> **WORK TO DO**:
Copy out the lines from the one containing "Task: Collapse sidebar" through the one containing "[x=329, y=391]", both ends included, keeping them unchanged.

> **Position data for words and items**:
┄┄┄┄┄┄
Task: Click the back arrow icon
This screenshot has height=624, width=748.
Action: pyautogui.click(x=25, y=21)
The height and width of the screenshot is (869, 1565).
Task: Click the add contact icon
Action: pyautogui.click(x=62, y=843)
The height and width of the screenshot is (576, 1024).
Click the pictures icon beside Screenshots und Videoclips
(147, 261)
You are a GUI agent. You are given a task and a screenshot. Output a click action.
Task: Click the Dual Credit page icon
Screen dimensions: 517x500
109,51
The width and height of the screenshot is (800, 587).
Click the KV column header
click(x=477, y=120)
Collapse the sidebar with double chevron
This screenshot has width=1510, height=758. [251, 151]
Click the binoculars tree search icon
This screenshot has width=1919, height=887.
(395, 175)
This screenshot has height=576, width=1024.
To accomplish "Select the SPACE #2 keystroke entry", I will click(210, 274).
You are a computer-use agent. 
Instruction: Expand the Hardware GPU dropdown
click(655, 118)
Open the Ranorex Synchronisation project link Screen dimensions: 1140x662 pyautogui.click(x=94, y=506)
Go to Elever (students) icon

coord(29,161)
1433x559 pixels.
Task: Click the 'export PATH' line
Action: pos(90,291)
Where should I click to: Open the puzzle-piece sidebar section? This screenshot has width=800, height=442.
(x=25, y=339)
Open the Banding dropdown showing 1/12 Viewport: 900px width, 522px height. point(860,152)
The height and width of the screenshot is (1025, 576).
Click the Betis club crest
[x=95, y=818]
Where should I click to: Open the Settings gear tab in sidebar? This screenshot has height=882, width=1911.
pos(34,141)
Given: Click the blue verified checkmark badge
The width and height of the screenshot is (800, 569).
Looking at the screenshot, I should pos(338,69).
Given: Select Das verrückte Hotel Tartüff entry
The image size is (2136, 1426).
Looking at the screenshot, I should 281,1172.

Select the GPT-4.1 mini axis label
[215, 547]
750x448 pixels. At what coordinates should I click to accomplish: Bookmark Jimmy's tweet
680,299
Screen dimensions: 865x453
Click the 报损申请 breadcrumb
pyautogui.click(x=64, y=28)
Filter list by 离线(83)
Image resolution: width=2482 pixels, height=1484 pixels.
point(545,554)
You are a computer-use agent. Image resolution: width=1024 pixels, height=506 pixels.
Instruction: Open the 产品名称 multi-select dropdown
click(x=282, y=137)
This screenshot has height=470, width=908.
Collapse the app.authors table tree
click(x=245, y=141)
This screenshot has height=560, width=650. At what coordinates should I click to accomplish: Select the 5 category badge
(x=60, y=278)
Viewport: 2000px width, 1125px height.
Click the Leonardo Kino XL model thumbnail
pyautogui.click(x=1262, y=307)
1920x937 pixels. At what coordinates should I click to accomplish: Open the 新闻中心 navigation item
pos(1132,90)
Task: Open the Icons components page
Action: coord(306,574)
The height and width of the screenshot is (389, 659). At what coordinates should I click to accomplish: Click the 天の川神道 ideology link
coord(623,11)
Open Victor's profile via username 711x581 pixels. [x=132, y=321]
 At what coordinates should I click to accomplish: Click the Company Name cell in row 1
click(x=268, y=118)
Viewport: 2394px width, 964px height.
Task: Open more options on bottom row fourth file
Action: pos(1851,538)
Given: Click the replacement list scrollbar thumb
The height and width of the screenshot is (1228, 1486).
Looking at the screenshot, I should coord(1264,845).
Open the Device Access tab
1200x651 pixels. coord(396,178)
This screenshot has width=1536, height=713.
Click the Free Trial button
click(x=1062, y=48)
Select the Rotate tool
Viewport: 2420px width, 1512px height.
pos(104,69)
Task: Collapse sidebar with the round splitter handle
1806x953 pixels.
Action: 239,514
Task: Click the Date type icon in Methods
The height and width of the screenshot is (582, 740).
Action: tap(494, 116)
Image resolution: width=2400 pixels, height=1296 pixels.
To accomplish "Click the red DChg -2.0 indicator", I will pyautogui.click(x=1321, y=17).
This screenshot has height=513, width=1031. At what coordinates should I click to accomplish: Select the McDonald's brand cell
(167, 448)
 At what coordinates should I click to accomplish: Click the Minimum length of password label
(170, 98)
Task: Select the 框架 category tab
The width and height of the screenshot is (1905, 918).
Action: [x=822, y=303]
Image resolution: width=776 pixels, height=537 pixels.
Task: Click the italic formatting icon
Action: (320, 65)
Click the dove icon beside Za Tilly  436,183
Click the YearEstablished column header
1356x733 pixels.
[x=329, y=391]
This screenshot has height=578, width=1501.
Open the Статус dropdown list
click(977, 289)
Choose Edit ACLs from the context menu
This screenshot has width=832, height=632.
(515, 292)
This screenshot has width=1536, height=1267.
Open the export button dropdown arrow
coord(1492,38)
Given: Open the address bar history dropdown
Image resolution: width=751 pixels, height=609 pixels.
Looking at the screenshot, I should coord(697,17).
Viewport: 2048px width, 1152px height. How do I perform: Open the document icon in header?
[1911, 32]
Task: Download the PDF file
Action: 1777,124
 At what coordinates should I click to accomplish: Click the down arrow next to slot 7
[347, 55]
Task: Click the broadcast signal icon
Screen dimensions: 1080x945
┄┄┄┄┄┄
> **OUTPUT OF THE EXERCISE**:
Task: Collapse sidebar with the round splitter handle
1806x953 pixels.
Action: 239,514
Task: Click the Date type icon in Methods
The height and width of the screenshot is (582, 740).
Action: tap(494, 116)
Image resolution: width=2400 pixels, height=1296 pixels.
To accomplish "Click the red DChg -2.0 indicator", I will pyautogui.click(x=1321, y=17).
This screenshot has height=513, width=1031. At what coordinates should I click to accomplish: Select the McDonald's brand cell
(167, 448)
 At what coordinates should I click to accomplish: Click the Minimum length of password label
(170, 98)
Task: Select the 框架 category tab
The width and height of the screenshot is (1905, 918).
Action: [x=822, y=303]
Image resolution: width=776 pixels, height=537 pixels.
Task: Click the italic formatting icon
Action: (320, 65)
Click the dove icon beside Za Tilly  436,183
Click the YearEstablished column header
1356x733 pixels.
[x=329, y=391]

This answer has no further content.